Tuesday, April 19, 2011

Hard SF and fighters

It's time for me to wrestle with one of the big issues in hard science fiction: ship-to-ship combat. Namely, how to make it both accurate and plausible.

This includes the eternal question of one-man fighter craft in space. The general hard SF consensus is that they don't work. See Atomic Rockets and Rocketpunk. There's plenty more out there, if you go looking. However, the reason they resonate so heavily with readers is because they bring a personal agency to war in space. War in space or on earth involves far more randomness and loss of control than the human mind is inclined to handle, from what I've seen. I suspect this is why they say there are no atheists in foxholes.

Put a guy in a fighter (plane or spaceship) and he's got a say in his fate. Much more dramatic.
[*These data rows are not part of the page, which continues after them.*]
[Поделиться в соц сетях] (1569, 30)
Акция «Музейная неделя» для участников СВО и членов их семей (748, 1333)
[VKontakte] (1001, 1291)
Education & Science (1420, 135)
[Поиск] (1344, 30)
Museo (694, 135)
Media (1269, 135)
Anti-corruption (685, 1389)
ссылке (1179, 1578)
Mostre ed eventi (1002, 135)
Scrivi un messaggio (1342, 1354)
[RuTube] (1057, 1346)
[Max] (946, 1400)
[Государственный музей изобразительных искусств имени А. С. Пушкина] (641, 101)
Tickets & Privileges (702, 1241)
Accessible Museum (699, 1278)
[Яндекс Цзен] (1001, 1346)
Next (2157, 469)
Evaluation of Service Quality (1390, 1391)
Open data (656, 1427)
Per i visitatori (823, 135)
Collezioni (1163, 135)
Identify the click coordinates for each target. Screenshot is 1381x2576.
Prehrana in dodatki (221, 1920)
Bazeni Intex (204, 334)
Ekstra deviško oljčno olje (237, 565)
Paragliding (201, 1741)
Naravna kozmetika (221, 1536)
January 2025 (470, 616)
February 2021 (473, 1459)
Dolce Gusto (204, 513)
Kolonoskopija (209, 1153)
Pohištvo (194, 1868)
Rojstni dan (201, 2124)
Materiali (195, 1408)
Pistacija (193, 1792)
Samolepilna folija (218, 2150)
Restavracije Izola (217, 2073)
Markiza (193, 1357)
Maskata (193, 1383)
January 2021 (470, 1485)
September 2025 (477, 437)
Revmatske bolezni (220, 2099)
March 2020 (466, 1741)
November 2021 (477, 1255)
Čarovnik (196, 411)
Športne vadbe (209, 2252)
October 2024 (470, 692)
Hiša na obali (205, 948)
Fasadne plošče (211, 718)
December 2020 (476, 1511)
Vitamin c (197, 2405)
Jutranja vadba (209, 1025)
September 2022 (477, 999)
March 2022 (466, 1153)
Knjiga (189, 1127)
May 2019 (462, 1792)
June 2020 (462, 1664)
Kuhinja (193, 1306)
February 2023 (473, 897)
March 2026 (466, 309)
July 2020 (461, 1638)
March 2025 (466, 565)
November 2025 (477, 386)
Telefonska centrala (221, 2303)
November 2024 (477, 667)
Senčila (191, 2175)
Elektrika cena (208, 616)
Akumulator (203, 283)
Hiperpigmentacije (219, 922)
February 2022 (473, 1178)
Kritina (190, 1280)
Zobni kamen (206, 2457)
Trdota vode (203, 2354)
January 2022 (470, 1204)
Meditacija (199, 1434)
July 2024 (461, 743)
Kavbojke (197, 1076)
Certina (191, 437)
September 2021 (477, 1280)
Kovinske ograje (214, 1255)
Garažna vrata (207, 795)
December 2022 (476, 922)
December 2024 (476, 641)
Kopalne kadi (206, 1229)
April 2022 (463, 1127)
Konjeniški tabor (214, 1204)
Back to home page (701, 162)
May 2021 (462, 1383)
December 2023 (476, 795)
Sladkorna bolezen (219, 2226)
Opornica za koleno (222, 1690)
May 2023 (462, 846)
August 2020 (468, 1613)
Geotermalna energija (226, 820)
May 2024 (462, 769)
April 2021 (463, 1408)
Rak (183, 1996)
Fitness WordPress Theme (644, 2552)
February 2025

It's difficult to read and write situations where the characters have little control and are subject to large amounts of randomness, maybe because the writer's hand becomes obvious. When anybody could die, there's no reason it has to be the MC unless the writer was gunning for him.

I'll take a step back, here. Five years ago (in the story, before the beginning of Course Corrections) the independence movement spearheaded by the McBrides was caught in a pincer maneuver between a handful of security cutters and the Jovian Militia's main frigate, the Peacekeeper. As they were an undisciplined group of ships, it was something of a slaughter. A few people did escape, some were captured, many were killed.

I'm working on writing that scenario, because I've gone long enough without knowing exactly what happened there. Been getting scraps here and there from my characters and now it's time to sit them down and get the whole story out. Just working on the outline has brought out some interesting stuff.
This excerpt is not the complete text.